Все вокруг смотрели — беременная, ну и что? Сколько таких беременных, разве это большое событие? Большое. Только им, смотрящим со стороны, не понять, что растет из меня пуповина, а на другом ее конце зреет новая вселенная. И этой пуповиной связан весь мир, все люди, деревья, галактики. Зачаток этой вселенной просто обязан дозреть, раскрыться, засверкать своими звездами, продолжиться, продлиться вовне. Я тогда ходила безумная, глаза блестели, движения мягкие, осторожные, все заставляла бегать мужа за хурмой, а сама обнимала еще худой живот и представляла, какой он, мой ребенок. Размером с семечко? С коробок? Чувствует он то же, что и я, этот великий рост? Слышит ли отголоски божественного в себе, понимает ли мою любовь, мое неодолимое желание защитить и отдать все? Знает ли, что эта пуповина, растущая из меня в него, связывает будущее и прошлое, растет из моей праматери и уходит далеко-далеко, в моих правнуков, и держит на себе все сущее? И вдруг понимаю — знает, чувствует. Счастье, растущее во мне день за днем вместе с новым телом, выплескивается через краешек слезами на щеках. Считала вечера. Не дни, не ночи, а почему-то именно вечера. И каждый вечер было радостно и страшно. Страшно от понимания, насколько все непрочно и в то же время взаимосвязано. Простудилась, закашляла, а как это аукнется? Ведь вдыхаю я, а выдыхает уже он. И это одно дыхание на двоих не прошло со временем. Даже сейчас, спустя столько лет, он, сам того не зная, вдыхает в меня волю жить дальше.
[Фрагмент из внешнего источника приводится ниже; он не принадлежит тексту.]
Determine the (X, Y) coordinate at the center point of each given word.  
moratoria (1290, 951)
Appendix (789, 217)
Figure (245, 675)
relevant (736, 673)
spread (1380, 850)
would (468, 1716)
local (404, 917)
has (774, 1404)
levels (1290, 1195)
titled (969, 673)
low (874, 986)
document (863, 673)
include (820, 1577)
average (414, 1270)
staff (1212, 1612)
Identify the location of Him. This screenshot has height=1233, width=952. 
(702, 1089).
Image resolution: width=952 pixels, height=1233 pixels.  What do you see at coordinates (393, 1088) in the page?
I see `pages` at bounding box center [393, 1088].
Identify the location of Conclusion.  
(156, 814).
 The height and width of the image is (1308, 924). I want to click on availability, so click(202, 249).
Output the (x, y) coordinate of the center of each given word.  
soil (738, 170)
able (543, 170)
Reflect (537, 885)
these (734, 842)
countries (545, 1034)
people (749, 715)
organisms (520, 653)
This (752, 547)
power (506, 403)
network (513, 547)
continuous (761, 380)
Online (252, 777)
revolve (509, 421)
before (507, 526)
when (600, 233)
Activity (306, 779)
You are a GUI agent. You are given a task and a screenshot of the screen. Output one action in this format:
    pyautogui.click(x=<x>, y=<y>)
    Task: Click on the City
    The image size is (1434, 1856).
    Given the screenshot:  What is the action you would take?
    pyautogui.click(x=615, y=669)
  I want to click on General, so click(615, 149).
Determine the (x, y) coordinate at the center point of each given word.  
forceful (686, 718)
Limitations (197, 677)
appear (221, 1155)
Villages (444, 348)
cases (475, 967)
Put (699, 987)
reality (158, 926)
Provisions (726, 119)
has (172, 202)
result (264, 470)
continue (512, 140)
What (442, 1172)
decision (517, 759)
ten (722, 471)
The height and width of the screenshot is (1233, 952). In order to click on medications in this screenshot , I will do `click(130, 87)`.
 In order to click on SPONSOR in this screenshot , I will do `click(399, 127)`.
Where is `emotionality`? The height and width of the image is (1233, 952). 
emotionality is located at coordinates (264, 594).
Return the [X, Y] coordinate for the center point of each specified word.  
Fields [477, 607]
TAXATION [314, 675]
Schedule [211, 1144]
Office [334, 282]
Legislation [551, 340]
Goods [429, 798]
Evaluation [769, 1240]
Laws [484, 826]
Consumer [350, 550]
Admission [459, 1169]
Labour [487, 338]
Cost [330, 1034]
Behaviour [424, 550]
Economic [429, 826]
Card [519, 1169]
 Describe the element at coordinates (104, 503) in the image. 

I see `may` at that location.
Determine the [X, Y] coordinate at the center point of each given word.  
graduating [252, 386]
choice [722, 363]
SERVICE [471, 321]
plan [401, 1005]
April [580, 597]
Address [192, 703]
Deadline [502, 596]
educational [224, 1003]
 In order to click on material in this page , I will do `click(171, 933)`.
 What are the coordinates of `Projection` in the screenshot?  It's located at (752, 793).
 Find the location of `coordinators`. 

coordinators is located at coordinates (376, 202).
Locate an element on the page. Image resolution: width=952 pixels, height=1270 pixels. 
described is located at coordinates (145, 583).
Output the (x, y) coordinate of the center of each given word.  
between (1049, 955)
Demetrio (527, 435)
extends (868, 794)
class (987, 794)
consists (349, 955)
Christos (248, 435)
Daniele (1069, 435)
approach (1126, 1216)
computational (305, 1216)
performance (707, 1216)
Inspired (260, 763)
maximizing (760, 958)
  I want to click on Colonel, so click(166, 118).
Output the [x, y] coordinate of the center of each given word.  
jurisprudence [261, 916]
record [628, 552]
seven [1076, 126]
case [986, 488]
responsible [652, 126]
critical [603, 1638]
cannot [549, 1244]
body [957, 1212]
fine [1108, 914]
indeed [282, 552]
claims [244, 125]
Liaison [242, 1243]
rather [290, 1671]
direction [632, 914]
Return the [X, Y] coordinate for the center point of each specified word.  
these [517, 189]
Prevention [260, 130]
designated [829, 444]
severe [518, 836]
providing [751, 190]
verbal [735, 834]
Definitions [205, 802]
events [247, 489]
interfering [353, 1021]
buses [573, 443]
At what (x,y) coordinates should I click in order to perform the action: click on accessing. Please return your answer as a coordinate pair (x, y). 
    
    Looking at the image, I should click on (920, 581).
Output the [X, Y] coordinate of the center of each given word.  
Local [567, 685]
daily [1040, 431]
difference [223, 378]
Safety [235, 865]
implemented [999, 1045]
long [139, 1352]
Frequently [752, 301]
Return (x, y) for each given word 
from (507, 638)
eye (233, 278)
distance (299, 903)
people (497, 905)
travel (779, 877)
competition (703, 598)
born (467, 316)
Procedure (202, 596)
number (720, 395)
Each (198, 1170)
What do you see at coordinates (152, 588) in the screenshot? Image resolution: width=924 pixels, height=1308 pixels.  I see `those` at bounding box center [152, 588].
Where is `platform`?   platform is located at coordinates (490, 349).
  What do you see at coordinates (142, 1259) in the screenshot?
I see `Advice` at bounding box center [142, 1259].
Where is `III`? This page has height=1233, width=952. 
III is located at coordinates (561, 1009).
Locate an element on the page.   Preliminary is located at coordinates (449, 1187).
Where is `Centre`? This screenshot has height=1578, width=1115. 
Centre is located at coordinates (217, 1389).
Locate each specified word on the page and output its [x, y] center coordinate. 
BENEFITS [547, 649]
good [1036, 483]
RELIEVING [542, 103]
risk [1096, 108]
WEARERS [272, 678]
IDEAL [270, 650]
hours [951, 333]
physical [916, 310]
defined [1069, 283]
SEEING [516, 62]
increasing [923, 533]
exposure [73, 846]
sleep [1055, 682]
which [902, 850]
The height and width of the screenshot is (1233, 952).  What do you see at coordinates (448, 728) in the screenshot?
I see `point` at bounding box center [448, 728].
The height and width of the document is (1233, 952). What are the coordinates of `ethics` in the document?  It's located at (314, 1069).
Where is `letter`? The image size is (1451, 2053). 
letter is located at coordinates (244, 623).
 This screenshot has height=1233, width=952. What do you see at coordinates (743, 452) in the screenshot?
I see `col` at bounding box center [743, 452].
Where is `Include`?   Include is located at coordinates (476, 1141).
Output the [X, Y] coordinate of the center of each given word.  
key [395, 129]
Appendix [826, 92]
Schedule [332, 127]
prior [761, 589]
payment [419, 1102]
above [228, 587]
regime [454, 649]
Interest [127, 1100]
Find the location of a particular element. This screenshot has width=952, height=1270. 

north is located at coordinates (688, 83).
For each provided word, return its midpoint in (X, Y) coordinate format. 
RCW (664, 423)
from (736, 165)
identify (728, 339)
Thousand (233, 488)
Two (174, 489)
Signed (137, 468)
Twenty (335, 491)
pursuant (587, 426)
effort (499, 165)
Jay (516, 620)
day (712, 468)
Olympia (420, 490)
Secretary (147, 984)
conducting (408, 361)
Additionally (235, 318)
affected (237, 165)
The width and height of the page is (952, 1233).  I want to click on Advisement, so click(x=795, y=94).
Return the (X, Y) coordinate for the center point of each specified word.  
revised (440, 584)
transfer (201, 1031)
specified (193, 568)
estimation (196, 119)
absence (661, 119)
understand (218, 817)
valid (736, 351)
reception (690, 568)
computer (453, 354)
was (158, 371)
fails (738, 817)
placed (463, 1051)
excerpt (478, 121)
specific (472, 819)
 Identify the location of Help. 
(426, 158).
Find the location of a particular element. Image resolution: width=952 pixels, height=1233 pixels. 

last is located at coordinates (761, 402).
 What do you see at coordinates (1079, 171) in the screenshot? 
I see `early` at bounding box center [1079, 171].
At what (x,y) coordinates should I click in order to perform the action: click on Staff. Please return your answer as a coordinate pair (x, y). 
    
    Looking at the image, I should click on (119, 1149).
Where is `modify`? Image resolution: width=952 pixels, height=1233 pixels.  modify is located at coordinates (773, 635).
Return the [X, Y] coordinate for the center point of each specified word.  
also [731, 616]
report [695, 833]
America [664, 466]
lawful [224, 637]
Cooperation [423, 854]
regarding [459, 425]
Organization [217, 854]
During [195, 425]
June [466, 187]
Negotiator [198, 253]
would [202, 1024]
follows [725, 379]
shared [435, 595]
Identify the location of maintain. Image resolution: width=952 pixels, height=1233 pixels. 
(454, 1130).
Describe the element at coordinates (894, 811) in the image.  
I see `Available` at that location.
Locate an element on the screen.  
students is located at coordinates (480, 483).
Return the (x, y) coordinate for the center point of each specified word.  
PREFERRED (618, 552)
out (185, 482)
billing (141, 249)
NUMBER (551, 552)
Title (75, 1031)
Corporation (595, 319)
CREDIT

Прибрала детскую, вернулась на кухню. Зажигаю газ на плите, смотрю в огонь и вспоминаю свечи. Уговорила однажды мужа сходить со мной в церковь. Не скажу, что он был против, но и не рвался туда сильно. Купили длинные желтые свечи у бесформенно замотанной в черное тряпье старушки с невидимым под потеками старости лицом. Подожгла свою свечу о танцующие огарки чужих молитв и поднесла ему. Два фитилька соединились, пламя вспыхнуло сильно, жадно, а я почему-то не смогла убрать руку. Все смотрела, как томно, сладко целуются свечи в наших руках, пока мы стоим чужие, далекие, строгие, соборные. И стыдно было, мне бы о Боге подумать в Его доме, а я все о муже, о том, что свечи в наших руках любят друг друга, заплетаются пламенем, а губы скорбно поджаты и молчат. А он поймал мой взгляд, наклонился и прошептал в ухо: «Однажды придет время, и как сейчас эти свечи, именно твои глаза будут стоять и медленно оплывать светом над моим убитым лицом». И так грустно мне стало, так тревожно, так правдиво-безысходно, что я заплакала. И от слов его, и от этого поцелуя свечей, слишком возвышенного, чтобы когда-то стать нашим. Сейчас все это осталось в прошлом: вместо свечей — газ на плите, вместо пронзительного до души шепота любимого — бытовуха.

Возможно, все было не так, и свечи горели не так долго, и слова были немного другими, но есть у нас, женщин, такая черта — идеализировать мир. Как полевыми цветами свой дом, украшать собственные воспоминания прекрасным максимализмом. Если красота, то божественная, если боль, то невыносимая, если глубина, то бездонная. Так интереснее запоминать жизнь. Так она становится ближе к волшебному. Так выше летит душа. И пусть на самом деле все было не так романтично, не так трепетно, не так поэтично, даже не так уж больно, но возможность одухотворить свою судьбу, переписывая пусть не будущее, но хотя бы прошлое, у нас не отнять. Нам мало этой реальности, потому что женскому сердцу, коснувшемуся любви, становится тесен мир. Начинаем мы в словах, делах, в людях, в событиях жадно искать что-то большее. Что не всегда в них есть. Да, непонимание, да, постоянные насмешки над женской логикой, да, это наша слабость. Но в этом же и наша сила. Кто, если не мы, романтичные наивные дуры, сможет услышать пение деревьев и почувствовать на коже оранжевый поцелуй звезд?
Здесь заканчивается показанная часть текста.